I wandered lonely as a Cloud
That floats on high o’er Vales and Hills,
When all at once I saw a crowd,
A host of golden Daffodils;
Beside the Lake, beneath the trees,
Fluttering and dancing in the breeze.
Continuous as the stars that shine
And twinkle on the Milky Way,
They stretched in never-ending line
Along the margin of a bay:
Ten thousand saw I at a glance,
Tossing their heads in sprightly dance.
The waves beside them danced, but they
Out-did the sparkling waves in glee:—
A Poet could not but be gay
In such a jocund company:
I gazed—and gazed—but little thought
What wealth the show to me had brought:
For oft when on my couch I lie
In vacant or in pensive mood,
They flash upon that inward eye
Which is the bliss of solitude,
And then my heart with pleasure fills,
And dances with the Daffodils.
Daffodils are my favorite flower. Interestingly, there are a dozen types of daffodils, each with many varieties—over 13,000 different variations. Over the years, I have planted thousands of daffodil bulbs in the various homes in which I lived.
The second focus of this article is Willian Turner. Turner was an English Romantic painter who painted what the British considered the greatest painting by an English painter. It is also my favorite painting, and I have a copy hanging in my home.
I was a teaching assistant at Muskingum College and taught art history at the college level for decades. However, this article is not about The Fighting Temeraire. It is about another painting by Turner, Ullswater from Gobarrow Park. It was one of the largest lakes in the English Lake District and where Wordsworth saw the fields of daffodils. The foreground is where the daffodils were blooming for Wordsworth in the springtime. Turner was there in the fall.
The final focus is on the film Dead Poetic Society. The movie’s storyline concerns an English teacher at a prestigious boarding high school in New England. Interestingly, he uses poems to assist him in teaching his high school students.
Keating develops the duality of daffodils for his students. Daffodils are things of wonder and beauty, but they die and become “food for worms.” Professor Keating is attempting to assist his students in grasping their legacy. Each of us has our time in this world like daffodils in which we live. And, like daffodils and everything else in the world, we will die.

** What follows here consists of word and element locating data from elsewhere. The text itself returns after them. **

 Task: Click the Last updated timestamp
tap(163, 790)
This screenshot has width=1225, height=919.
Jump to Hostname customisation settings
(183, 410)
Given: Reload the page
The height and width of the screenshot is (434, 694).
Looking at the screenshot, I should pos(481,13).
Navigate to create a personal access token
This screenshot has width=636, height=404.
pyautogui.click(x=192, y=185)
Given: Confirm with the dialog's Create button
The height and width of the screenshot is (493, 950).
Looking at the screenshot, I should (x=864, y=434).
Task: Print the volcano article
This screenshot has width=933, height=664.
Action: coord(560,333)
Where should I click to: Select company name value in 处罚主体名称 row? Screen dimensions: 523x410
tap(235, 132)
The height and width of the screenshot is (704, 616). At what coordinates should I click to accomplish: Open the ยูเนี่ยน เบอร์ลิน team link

We can’t resolve our dilemma. Everything before and after us will live and die. Our choice is what we will do with our moment in time. Keating whispers to his students, carpe diem. Create your legacy by seizing the day. Reach out to others. Each of us can become variations of Professor Keating, precisely like the variations of daffodils. Or you can bitch and complain about the world and waste your moment in time and “become for worms.” It is another Kierkegaardian either/or choice. Choose wisely.